The A & E intake club is a step up in drama as we wait to get a an examining room, there is a disembodied voice calling out to every passerby—‘I need some RELIEF! This gas (phwffff) is killing me! Nurse, please, some drugs!’ I watch a family come into to get news of one of their members: ‘Yes, I was the consulting physician, well, we had to let her go; she was dangerously inebriated when she arrived but had sobered up enough to walk out…’

Three hours later after pumping me full of steroids and antibiotics, lovely Dr Yasmine determines to send me to a specialty ENT hospital; Andy asks for directions and she says ‘O no- this is a full service trip- she goes by ambulance.’ Even in my starved and weakened state, I find this news exciting—never ridden in an ambulance before….

 

But first I am shuffled off to a decrepit back room where the moans and pleas of the man in the cubicle next to mine no longer reach me. Andy goes home to deal with dog and Mads and I feel forgotten, unknown and lost as the hours tick by…Suddenly a beefy chap and lovely green suited young woman fill the doorway: ‘ Ready, love? We’re taking you for a ride…’

Of course I can’t talk but he keeps up his end of the conversation admirably.

‘How did you get yourself into this mess?’

‘Probably I talk too much…it’s sort of my occupation….’ I whisper.

I want to break that down: explain I am an innovative educator and that my self-criticism points to flaw in my pedagogy as I believe the learning moment ultimately should be more in the hands (voices) of the participants…but my words can’t come to the surface.

He chuffs and answers: ‘Talk too much? You must know my wife then…’

As we climb into the back of the ambulance I point at the lights: ‘Can we…?’

‘Sorry love, we only use those for life & death emergencies.’ Fair enough. So they buckle me into the gurney and off we go through central London to the wrong hospital.

I know, right?

They brought me to the A & E ambulance in-take port at UCH. I recline dazed and starving on a gurney surrounded by fresh hospital drama…suddenly here is the beefy chap with a look of chagrin: ‘Sorry love, wrong hospital…we need to load you up again—just down the road a tick…’

So off we go again—he leans back towards me : ‘better buckle up dear, we need to use the lights and sirens now, the doctor is waiting (so that’s a life & death emergency!)…’ Finally I get my dreamed for medical/celebrity dash through central London: scattering tourists in the dusky drizzle lining up outside Mme Tussauds (well, geographically improbable but nice image). Next stop is the ghostly reception of the Royal National ENT—no one there. The ambulance driver looks at me:’ Where do you think we go?’ Sorry, mate no idea and I can’t talk anyway. A bit investigation and wandering empty corridors finally leads us to Ward C with actual people- a few. Here I meet Dr Goh who promptly decides sticking a tube up my nose will be the best means to figure out what is going on.

One thing that really stays with me from this whole experience is the incredible diversity of the staff: Drs, nurses and all attendants represent all nations, ethnicities and genders: diversity represented across the medical hierarchy.
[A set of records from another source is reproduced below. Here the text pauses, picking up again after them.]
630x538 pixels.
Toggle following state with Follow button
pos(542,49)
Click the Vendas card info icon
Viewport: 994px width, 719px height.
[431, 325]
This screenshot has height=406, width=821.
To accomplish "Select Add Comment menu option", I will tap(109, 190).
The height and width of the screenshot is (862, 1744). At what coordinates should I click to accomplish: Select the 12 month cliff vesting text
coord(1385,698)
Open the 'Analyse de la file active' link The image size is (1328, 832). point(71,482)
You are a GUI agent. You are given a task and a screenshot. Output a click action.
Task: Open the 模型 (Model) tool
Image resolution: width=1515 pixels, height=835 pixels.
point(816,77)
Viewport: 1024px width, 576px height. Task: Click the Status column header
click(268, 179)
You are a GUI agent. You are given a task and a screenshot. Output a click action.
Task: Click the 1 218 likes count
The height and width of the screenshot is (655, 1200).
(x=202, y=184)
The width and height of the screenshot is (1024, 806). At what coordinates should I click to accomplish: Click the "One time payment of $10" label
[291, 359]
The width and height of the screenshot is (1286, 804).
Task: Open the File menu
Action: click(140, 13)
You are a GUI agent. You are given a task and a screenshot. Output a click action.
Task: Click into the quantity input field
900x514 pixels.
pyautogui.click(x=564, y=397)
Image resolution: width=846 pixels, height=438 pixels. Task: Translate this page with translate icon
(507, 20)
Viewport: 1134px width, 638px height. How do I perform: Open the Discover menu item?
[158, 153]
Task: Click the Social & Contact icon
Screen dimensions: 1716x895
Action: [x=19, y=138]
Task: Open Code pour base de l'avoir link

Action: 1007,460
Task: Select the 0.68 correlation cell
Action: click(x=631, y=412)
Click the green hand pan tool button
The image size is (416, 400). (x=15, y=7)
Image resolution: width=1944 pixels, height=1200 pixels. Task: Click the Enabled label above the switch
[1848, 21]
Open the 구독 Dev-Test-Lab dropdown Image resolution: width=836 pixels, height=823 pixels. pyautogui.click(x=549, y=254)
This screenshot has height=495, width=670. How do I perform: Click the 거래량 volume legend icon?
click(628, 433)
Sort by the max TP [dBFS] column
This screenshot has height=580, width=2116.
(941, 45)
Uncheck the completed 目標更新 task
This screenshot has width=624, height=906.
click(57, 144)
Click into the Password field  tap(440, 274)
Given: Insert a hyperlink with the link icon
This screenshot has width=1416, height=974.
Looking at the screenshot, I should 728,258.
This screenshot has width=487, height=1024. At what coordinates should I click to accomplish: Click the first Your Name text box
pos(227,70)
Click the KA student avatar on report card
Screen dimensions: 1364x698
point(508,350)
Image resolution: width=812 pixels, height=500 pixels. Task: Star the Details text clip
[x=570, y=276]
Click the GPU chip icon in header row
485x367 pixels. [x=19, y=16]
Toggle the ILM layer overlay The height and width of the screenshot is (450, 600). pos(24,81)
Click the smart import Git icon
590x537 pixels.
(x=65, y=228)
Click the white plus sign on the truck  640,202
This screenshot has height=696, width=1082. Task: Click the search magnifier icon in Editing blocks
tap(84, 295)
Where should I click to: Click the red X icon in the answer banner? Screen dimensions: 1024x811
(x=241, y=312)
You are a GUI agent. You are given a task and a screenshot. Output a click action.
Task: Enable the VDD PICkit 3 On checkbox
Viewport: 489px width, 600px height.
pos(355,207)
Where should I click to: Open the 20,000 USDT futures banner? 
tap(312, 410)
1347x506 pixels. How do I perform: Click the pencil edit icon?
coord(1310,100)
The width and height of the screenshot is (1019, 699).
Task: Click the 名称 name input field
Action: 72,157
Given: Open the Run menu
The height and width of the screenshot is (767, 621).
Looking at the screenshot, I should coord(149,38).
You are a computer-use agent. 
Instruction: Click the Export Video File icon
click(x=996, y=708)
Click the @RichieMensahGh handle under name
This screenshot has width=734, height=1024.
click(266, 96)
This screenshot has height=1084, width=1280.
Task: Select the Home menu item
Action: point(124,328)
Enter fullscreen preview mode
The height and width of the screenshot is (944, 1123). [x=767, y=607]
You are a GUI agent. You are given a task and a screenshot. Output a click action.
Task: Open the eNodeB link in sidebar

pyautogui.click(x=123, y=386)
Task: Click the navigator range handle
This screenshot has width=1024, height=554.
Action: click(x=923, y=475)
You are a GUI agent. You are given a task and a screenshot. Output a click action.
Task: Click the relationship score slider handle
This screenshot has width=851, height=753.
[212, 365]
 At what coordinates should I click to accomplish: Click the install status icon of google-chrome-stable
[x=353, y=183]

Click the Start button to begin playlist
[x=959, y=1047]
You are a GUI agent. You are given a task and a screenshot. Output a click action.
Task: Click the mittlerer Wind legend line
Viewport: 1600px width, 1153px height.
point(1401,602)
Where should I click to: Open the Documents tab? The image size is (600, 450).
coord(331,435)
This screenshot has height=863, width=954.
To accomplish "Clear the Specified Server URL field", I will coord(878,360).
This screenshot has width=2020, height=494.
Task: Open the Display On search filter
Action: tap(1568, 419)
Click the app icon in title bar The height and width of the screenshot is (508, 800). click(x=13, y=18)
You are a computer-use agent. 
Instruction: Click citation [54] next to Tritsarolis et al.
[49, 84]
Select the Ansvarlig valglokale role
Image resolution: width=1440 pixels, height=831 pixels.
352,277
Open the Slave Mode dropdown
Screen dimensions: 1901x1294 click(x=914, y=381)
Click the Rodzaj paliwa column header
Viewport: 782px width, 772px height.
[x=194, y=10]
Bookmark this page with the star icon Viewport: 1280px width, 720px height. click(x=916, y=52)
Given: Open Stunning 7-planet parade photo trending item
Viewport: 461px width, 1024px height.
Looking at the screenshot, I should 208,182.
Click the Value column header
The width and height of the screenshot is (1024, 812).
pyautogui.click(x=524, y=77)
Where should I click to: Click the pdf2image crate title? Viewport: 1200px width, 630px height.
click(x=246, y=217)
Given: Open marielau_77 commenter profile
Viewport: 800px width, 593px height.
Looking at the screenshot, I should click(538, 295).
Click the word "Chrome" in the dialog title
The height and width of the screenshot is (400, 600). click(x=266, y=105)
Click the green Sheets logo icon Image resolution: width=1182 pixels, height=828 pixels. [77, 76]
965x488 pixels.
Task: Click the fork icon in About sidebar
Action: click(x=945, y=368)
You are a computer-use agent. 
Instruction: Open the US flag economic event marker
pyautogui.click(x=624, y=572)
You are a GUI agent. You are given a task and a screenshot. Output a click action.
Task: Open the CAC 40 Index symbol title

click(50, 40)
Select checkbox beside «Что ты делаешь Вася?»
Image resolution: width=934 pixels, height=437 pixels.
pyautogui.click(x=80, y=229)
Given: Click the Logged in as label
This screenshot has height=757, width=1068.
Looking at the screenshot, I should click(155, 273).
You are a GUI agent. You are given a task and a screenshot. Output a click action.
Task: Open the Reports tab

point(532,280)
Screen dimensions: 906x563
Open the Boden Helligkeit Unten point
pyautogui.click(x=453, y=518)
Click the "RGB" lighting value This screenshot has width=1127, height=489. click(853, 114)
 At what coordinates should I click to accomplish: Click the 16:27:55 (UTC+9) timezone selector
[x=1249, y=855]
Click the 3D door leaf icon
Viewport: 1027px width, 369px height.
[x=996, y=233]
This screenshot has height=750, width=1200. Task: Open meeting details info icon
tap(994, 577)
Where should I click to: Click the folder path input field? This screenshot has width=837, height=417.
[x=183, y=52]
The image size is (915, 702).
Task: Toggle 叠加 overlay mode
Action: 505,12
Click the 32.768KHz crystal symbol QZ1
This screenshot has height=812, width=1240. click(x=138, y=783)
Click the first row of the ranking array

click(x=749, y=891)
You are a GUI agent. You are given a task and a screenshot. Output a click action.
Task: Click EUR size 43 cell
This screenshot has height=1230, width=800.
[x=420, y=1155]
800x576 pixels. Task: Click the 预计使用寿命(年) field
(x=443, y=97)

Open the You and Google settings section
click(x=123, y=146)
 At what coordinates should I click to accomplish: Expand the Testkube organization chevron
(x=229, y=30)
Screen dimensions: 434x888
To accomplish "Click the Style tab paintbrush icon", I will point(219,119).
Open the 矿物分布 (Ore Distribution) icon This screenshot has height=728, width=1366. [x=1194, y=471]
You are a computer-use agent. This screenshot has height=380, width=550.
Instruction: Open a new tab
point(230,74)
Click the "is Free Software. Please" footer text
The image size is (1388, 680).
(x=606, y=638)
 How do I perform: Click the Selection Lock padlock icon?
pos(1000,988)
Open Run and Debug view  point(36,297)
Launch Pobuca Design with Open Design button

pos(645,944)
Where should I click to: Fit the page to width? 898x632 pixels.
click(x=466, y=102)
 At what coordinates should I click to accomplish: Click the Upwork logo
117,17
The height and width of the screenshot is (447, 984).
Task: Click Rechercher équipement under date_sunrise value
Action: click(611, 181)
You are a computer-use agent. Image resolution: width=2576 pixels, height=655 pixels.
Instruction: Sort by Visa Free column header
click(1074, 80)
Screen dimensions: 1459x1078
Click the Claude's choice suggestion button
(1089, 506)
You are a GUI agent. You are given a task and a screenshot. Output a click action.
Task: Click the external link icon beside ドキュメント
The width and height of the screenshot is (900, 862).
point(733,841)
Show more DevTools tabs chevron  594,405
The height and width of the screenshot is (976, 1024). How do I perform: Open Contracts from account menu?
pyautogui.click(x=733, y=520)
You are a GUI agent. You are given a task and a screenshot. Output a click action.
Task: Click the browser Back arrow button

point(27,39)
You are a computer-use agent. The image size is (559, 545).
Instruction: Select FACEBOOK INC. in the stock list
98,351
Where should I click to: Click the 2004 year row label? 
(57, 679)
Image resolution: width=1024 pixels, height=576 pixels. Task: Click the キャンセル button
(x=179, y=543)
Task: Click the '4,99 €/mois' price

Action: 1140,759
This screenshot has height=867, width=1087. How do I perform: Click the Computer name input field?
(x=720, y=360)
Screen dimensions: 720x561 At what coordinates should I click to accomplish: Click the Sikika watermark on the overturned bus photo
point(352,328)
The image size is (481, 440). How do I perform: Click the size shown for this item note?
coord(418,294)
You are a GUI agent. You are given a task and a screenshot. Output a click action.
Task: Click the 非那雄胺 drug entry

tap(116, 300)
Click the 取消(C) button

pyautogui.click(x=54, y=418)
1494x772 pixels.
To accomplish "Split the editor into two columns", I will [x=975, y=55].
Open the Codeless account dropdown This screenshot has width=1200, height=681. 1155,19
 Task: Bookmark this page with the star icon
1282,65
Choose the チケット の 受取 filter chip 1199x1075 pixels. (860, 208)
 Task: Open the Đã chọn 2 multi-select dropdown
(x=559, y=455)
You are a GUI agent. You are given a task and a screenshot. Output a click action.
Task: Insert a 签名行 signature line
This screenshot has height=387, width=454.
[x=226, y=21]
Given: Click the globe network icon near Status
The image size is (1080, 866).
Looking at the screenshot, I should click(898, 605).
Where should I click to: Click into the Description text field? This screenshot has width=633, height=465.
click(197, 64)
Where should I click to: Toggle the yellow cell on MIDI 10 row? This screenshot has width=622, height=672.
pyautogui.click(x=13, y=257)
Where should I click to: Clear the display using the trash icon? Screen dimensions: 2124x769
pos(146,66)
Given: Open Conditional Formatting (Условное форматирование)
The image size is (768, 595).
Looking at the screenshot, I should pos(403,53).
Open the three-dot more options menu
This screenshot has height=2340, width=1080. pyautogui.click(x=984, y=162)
And kindness—if, of necessity, very brief and attentive kindness—dealing with drunken idiots and histrionics and mopey, mute me…

So Dr Goh is about to insert a scope into my nose and just then my knight in scruffy red polar fleece rides in as she—ever so gently—rams the scope up my nose and down my throat. Andy notices that I am turning a rather unnatural shade of yellow whilst simultaneously answering the phone to a shrieking Madeline who has arrived home and become DISTRAUGHT because she left her computer open on the couch and now it appears that Scout has wandered over it and it now reads: ‘ Re-Set to factory settings complete’. “ All my GCSE work is on there—and my pictures!!!!” She wails as Dr Goh reaches further and I turn more interesting shades of yellow. Poor Andy.

 

Examination completed and I am directed to a bed for a night or so while I am rehydrated and pumped full of all sorts of exciting drugs—and finally, praise Jesus- some food. The most AMAZING dehydrated but eminently slidable cream of chicken soup. When the two sides of your throat are battling for control and any food must squeeze between them there is so little that can be ingested. Yoghurt is too acidic, even rice pudding is too painful—the husks of the rice scrape—and Andy’s gorgeous homemade squash soup is astringent—but this soup! Three bowls and I have my own TV where I stumble on the recent film version of King Kong that I have been wanting to see as some friends have leading roles—I never realized what a powerful imperialist critique the story portrays.

 

Strange night in this huge old room alone—reminds me of the hospital room in the Madeleine story—with blotchy flower art and Ebola warning signs. They give me a welcome pack that include ear plugs—ear plugs!! I have been dying for a pair of these as I think this is the key to my galloping insomnia issues. But I find some technical difficulty inserting them—the plugs imitate those sponge capsules that bloom into animal shapes when you add water. Suddenly I have Bonsai tress sticking out of my ears though I forget they are in and when the nurse comes in the middle of the night I am pretty sure I have traded off the agonizing pain in my throat for a more thorough hearing loss and at the moment, that seems fair enough. I can not sleep in spite of the misshapen plugs because my mind whirls all night with everything I need to get done—probably a sign I am getting better. I still need to wake every few hours to crack the coating at the back of my throat and swallow—I feel as though I am at war with my body.

 

Mads’ computer turns out in the end to be okay: Scout had thoughtfully signed in as guest before resetting to factory settings. After a few days, they let me go home—as soon as I can talk and swallow without pain. The time in hospital allows me that magic available when the range of the mind is set free in a secluded environment with all bodily needs accommodated. I notice the impact of my writing from weeks submerged in Proust—and touched by Miranda Hart. Mads sweetly prepared me a bag of goodies for the hospital –including nail polish—and her favorite funny writer—along with my more absolute needs of Proust, Joyce and Durrell. Proust reminds me how characters contain such contradictions and multiple sides that the reader must accept these as whole characters (we expect consistency). Though these contradictions are the true form of humanity—if we examine ourselves or truly known loved one: we must admit to the endless array of shadings and inversions.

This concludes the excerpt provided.